The main advantage of trading using opposite Chemours and Pentair PLC positions is that it hedges away some unsystematic risk. Because of two separate transactions, even if Chemours position performs unexpectedly, Pentair PLC can make up some of the losses. Pair trading also minimizes risk from directional movements in the market. For example, if an entire industry or sector drops because of unexpected headlines, the short position in Pentair PLC will offset losses from the drop in Pentair PLC's long position.

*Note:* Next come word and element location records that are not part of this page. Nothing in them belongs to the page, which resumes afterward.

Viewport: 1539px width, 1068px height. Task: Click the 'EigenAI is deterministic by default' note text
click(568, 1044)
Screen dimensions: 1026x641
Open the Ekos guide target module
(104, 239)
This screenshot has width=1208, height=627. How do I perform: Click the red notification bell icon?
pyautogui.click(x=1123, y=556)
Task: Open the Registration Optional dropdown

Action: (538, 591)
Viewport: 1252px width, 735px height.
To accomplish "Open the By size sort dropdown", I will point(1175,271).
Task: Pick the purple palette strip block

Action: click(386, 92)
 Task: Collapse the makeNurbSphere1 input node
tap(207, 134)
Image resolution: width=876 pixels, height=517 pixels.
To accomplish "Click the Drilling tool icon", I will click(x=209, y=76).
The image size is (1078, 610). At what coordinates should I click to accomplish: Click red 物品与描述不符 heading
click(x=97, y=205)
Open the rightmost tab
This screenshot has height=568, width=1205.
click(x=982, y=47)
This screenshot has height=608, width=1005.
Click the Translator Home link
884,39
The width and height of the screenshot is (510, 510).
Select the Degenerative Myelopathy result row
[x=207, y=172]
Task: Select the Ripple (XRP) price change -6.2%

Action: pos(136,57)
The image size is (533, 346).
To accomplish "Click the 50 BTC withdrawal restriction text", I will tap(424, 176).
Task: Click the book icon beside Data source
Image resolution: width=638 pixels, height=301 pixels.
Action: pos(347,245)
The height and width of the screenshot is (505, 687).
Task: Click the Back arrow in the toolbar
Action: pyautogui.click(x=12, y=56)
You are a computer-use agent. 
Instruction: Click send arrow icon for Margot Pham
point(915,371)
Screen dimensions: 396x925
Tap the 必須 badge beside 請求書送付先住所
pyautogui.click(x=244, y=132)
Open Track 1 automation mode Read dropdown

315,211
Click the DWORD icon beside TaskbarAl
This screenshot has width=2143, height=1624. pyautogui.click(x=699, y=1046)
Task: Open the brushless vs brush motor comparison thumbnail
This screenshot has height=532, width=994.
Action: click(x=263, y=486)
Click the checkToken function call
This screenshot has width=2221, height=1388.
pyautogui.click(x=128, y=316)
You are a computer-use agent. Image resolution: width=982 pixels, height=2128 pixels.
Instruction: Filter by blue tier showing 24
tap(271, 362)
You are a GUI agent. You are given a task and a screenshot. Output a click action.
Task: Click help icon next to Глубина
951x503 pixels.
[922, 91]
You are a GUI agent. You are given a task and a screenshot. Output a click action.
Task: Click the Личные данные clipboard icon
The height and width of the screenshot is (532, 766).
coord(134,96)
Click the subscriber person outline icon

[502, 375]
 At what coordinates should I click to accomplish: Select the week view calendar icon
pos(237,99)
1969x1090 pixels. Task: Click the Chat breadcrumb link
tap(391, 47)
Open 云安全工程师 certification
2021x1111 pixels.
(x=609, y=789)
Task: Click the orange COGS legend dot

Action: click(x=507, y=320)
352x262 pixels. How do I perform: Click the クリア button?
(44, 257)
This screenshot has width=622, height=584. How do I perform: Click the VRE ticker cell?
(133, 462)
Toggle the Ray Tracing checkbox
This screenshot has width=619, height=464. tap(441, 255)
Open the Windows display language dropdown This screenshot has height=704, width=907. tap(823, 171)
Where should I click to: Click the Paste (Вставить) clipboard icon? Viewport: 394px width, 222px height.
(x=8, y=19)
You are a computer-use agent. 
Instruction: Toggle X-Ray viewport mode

The idea behind Chemours Co and Pentair PLC pairs trading is to make the combined position market-neutral, meaning the overall market's direction will not affect its win or loss (or potential downside or upside). This can be achieved by designing a pairs trade with two highly correlated stocks or equities that operate in a similar space or sector, making it possible to obtain profits through simple and relatively low-risk investment.
Check out your portfolio center.
Note that this page's information should be used as a complementary analysis to find the right mix of equity instruments to add to your existing portfolios or create a brand new portfolio. You can also try the Economic Indicators module to top statistical indicators that provide insights into how an economy is performing.